The Value Alignment Project seeks to design methods for preventing AI systems from inadvertently acting in ways inimical to human values.
AI systems will operate with increasing autonomy and capability in complex domains in the real world. How can we ensure that they have the right behavioural dispositions – the goals or ‘values’ needed to ensure that things turn out well, from a human point of view?
Stuart Russell has called this the value alignment problem. Led by teams at the Future of Humanity Institute at the University of Oxford and the Centre for Human-Compatible Artificial Intelligence at UC Berkeley, this project seeks to design methods for preventing AI systems from inadvertently acting in ways inimical to human values.
The Future of Humanity Institute takes an interdisciplinary approach that encompasses techniques from machine learning, theoretical computer science, decision theory, and analytic philosophy.

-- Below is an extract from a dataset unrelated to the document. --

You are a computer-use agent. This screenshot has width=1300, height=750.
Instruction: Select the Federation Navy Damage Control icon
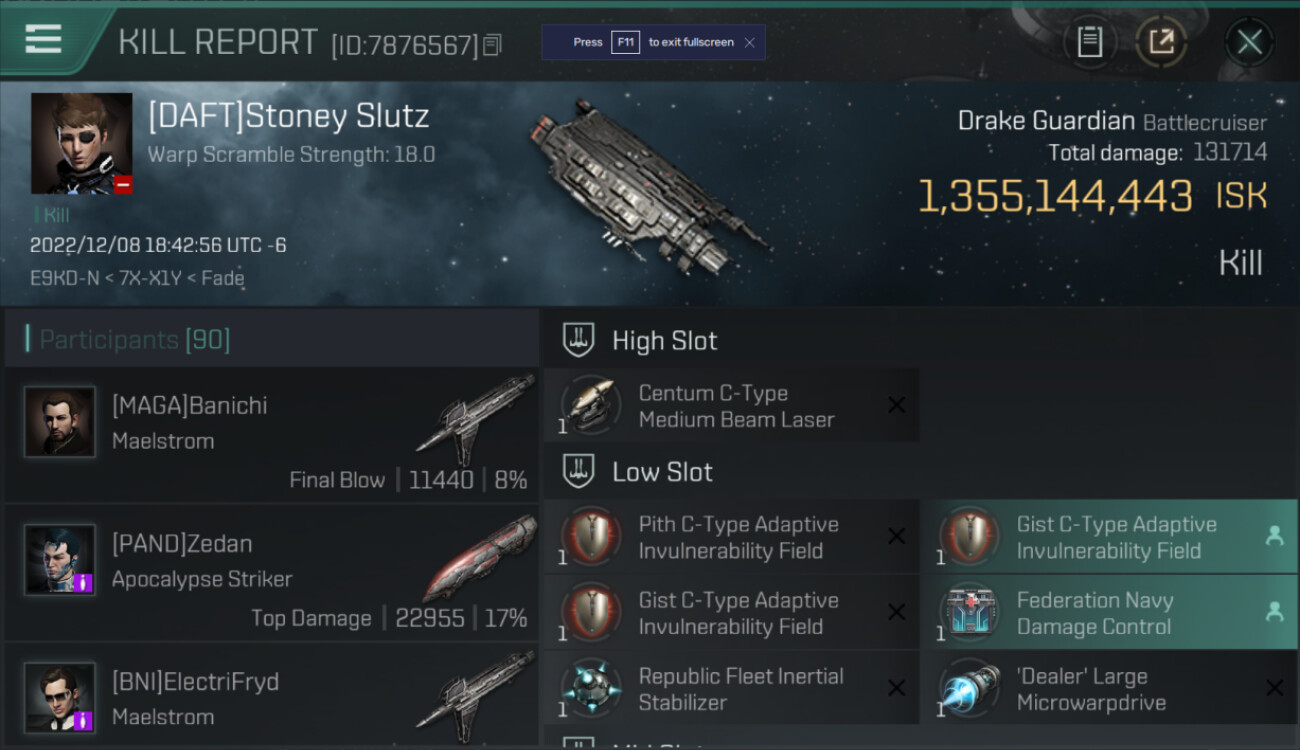coord(969,613)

Examples include lines of research aiming to modify reinforcement learning agents to be 'interruptible' (such that they do not resist attempts to shut them down) or 'active' (such that agents must incur a cost to observe their rewards).
Led by Professor Stuart Russell, the Centre for Human-Compatible Artificial Intelligence is developing new theoretical and empirical approaches to address several core issues:
- the role of explicit uncertainty about objectives in the design of intelligent systems that are provably safe and that have an incentive to allow correction by humans;
- the development of effective inverse reinforcement learning methods to ascertain human objectives in the face of significant cognitive architectural constraints and processing limitations in humans;
- the extent to which increasing AI capabilities require more accurate value alignment between AI systems and humans in order to avoid significant downside risks.
Additional lines of research for technical AI safety can be found in numerous research agendas such as those from Google Brain.